The purpose of this study is to review our data by verifying if a higher PEWS score correlated to clinical deterioration and if it is applicable to our clinical practice.
To do so we evaluated medical records of patients who were applied the PEWS between July 2017 and March 2019 and registered the maximum score (MS). We defined clinical deterioration as the need for ICU transfer, higher respiratory support or the presence of sepsis criteria.
We evaluated 840 children admitted to the ED observation room, whose age and MS distributions are represented, respectively by the graphics 1 and 2. The MS was ≥4 in 181 (22%).
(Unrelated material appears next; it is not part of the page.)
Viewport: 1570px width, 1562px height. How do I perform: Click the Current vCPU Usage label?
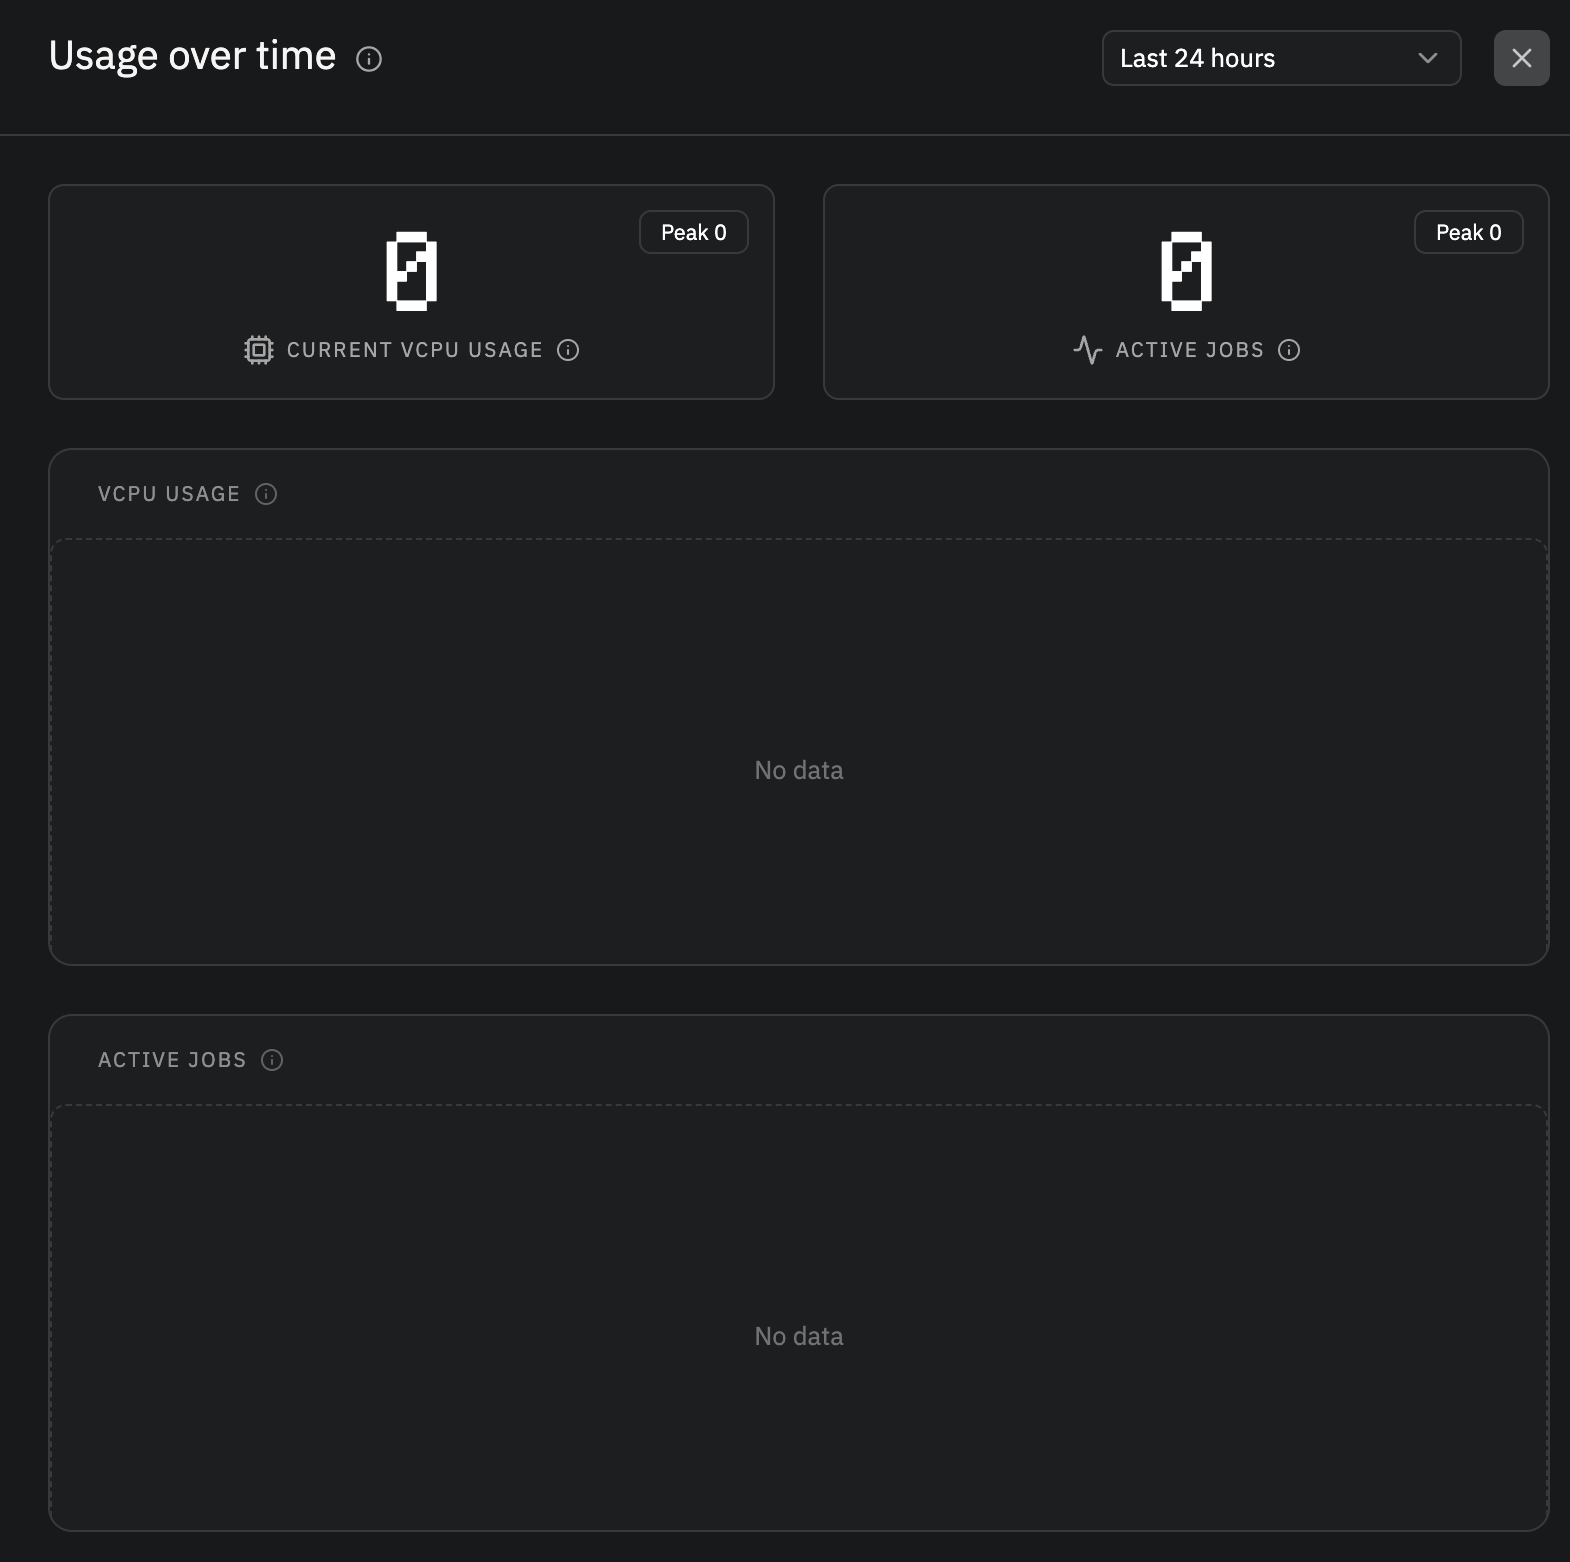pos(414,350)
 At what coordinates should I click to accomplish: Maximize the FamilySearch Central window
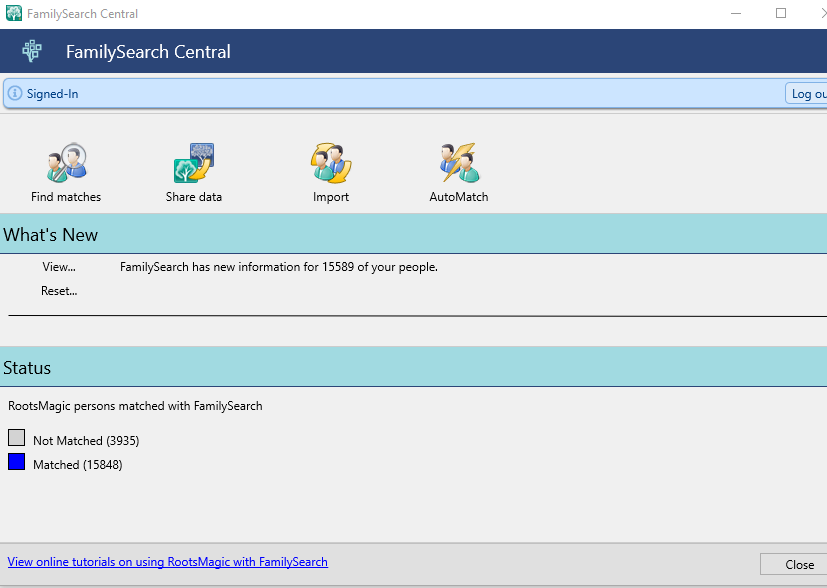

For a MS ≥4, the sensibility and specificity for clinical deterioration was respectively 96.5% and 84.0%. Respiratory diseases were the most common diagnosis (227 patients), with 135 (59%) MS ≥4, whose sensibility and specificity for clinical deterioration were, respectively, 100% and 48.9%. We also evaluated this score for MS of 5 and 6.
In addition of being a system that allows a standardized surveillance, the use of this score seems to improve patient safety and medical decision, particularly by excluding clinical deterioration, as showed by the high sensitivity values reached using the MS of 4 as a cut-off.